Supplied text:

# T-track layout



## Melvin (Oct 30, 2009)

I am ready to rout the top of my table for t-track and miter track. The table is going to be table saw mounted and is about 27" by 42". I am planing on placing the router on the end of the table closer to the table saw blade. I have noticewd that quite a few tables don't even have t-track but it seems to me to be a good thing. The router is going to be mounted in the center of the table front to back. My questions, finaly, are this. Is there a general consenus on the track layout. How far from the router to place the miter track and the fence t-tracks. Thanks for your help.
Melvin


----------



## anotherBob (Oct 28, 2009)

Hi Melvin, How close will your router be mounted to the closest miter track on your saw? do you need dedicated tracks on your router table?


----------



## Melvin (Oct 30, 2009)

If I mount on the saw side of the table the center line of the router will be about 20" from the nearest t-track. You raised the other question I have, do I need a fence seprate from the biesmier fence as I am not inclined to used a split fence. If I don't need a fecne that only leaves, I guess, only the miter track. Soooo, how far from the center of the router should I place the miter track. Thanks for your help as any advise you can give me will be appreciated. cya, Melvin


----------



## anotherBob (Oct 28, 2009)

If you don't typically need/use a split fence... I guess you could make the Biesemeyer work for you... admirably. 

For the miter track... what will it's main function be for you, i.e. featherboard holder, need the track for a jig that your Biesemeyer won't work right?


----------



## Melvin (Oct 30, 2009)

I just thought it might be helpful to have a miter gage track to use when needed. Maybe a duel track I have seen which has both miter track and t-track. I am guessing about 4" or so from the center of the router. Thanks, Melvin


----------



## anotherBob (Oct 28, 2009)

Sure, 4" or closer ought to work great. I've seen lots of pics of the track just outside of the mounting plate. Sounds like you'll have a reeealy nice setup.


----------



## dutchman 46 (May 23, 2007)

Directions for this task:
Please carry on the T-track layout forum thread from the point where it stops.

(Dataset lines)
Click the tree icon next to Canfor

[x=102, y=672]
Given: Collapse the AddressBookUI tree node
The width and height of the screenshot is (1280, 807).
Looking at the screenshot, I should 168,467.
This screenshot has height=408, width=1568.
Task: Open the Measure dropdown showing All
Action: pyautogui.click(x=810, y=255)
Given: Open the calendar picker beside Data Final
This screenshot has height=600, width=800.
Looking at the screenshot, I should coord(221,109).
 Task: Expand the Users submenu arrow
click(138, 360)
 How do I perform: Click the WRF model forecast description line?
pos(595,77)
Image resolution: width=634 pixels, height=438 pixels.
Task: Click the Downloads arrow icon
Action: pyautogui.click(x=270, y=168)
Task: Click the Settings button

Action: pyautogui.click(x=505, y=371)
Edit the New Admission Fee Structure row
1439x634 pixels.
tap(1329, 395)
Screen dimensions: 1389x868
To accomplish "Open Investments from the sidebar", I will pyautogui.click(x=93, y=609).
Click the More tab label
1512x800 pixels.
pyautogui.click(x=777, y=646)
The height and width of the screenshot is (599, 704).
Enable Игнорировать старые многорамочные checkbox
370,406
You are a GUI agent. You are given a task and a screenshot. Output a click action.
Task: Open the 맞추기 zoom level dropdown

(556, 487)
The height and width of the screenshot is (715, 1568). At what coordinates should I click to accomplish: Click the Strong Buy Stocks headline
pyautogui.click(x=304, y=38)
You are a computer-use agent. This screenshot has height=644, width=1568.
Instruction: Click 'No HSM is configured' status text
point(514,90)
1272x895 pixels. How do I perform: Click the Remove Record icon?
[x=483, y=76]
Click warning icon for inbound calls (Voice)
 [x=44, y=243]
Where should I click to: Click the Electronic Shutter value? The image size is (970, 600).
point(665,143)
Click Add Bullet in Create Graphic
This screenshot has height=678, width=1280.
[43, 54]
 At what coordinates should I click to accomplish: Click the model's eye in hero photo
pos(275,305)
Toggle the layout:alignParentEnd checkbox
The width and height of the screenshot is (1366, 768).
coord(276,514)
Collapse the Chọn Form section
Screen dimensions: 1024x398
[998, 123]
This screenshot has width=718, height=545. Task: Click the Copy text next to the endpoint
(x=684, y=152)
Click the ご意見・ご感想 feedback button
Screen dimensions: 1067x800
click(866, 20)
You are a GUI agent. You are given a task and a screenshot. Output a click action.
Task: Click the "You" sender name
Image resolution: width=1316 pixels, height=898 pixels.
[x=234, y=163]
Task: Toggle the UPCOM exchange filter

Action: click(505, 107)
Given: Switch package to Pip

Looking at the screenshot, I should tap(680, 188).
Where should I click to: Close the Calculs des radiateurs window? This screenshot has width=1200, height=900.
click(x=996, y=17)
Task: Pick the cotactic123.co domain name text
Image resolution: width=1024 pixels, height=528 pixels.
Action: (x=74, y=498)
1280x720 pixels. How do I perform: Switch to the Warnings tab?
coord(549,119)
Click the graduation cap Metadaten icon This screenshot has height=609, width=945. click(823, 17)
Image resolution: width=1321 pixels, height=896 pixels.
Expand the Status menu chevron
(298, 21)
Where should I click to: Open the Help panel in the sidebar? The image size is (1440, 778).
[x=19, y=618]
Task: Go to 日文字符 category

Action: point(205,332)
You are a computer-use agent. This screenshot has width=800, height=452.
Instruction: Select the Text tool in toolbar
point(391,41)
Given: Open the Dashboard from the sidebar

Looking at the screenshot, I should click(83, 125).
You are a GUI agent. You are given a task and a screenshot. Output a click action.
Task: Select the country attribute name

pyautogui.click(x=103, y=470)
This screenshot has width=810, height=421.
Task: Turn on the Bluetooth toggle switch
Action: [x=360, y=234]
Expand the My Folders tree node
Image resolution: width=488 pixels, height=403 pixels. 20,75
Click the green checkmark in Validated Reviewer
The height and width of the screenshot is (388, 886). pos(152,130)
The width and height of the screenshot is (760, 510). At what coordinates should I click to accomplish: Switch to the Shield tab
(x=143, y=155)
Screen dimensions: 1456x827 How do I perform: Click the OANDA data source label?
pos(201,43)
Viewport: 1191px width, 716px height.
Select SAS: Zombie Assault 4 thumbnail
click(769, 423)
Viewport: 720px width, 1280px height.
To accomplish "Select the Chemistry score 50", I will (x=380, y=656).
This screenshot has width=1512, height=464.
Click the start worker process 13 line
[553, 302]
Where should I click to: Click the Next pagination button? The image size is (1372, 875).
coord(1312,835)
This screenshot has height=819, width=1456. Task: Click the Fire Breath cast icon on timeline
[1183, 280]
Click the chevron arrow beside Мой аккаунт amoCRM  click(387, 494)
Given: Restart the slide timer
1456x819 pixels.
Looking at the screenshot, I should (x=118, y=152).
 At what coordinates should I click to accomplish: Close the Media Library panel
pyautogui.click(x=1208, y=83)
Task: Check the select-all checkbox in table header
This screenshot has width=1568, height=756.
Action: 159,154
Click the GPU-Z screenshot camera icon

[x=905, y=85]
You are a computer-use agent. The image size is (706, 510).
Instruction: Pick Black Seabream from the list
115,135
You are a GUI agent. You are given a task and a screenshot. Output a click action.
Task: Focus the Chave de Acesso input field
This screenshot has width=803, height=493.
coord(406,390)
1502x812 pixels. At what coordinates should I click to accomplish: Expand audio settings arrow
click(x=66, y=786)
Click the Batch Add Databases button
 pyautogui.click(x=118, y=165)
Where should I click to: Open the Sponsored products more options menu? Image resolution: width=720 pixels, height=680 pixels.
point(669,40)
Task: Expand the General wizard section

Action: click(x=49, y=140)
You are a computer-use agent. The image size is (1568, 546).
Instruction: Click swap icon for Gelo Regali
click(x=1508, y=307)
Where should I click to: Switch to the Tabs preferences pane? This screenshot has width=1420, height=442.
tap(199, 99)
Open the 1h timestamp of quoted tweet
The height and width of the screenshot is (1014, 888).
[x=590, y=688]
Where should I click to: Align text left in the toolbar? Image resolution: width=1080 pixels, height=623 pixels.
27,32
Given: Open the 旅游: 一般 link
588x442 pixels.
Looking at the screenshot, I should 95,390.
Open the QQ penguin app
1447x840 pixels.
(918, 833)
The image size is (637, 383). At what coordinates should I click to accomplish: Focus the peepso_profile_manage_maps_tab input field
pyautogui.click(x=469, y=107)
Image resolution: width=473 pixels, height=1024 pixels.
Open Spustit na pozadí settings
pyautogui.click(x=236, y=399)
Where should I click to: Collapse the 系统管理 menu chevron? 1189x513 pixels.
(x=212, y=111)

Right answer:
Hello Melvin, Glad that you are here. You can add the track, but you may find that the track may be full of chips, and cause some troubles. I always use a board to add a tool, or something mounted. Then you can to move when not in use. Some swear at them, and some swear by them. just thought you might want to hear another side of the issue.


----------



## anotherBob (Oct 28, 2009)

Good point dutchman 46. You know, after thinking about it for a moment... even though your table saw fence is really nice, a Cadillac for what it does, there really is something to be said for the other type of fence, however you mount it. When you just need to take off a nidge (practically unmeasureable slice), the other type fence (mounted on two ends), lets you bump just one end of the fence to take off what would be double the movement of the whole fence moving the same amount. Hope that make sense...


----------



## Melvin (Oct 30, 2009)

Thanks for the reply. Are you talking about a track for the miter gage or the fence. It seem you would need a track for the miter gage or ??
Thanks, Melvin


----------



## anotherBob (Oct 28, 2009)

Sorry Melvin,

My words didn't catch up with my thoughts... here's a pic:










Using this type of fence, you can adjust either the left or right side (one side at a time), and effectively half the movement of the entire fence moving the same distance. You can use a t-track or some clamping mechanism to hold your fence location. As dutchman 46 said, some don't like the track idea since it'll get clogged up, but some don't mind keeping it cleaned out.


----------



## Melvin (Oct 30, 2009)

A picture is worth a thousand words, thanks, I am still undecided about the fence t-track. I am leaning towards putting it in . Can't you just blow out the track or is more than that. Thanks again for the picture. If I can figure out how I am going to post a picture of the mobil base and the top I made. cya, Mel


----------



## Melvin (Oct 30, 2009)

*Mobil base and top pictures*

I have been able to only upload one photo, this is the top, I hope. Melvin


----------



## Melvin (Oct 30, 2009)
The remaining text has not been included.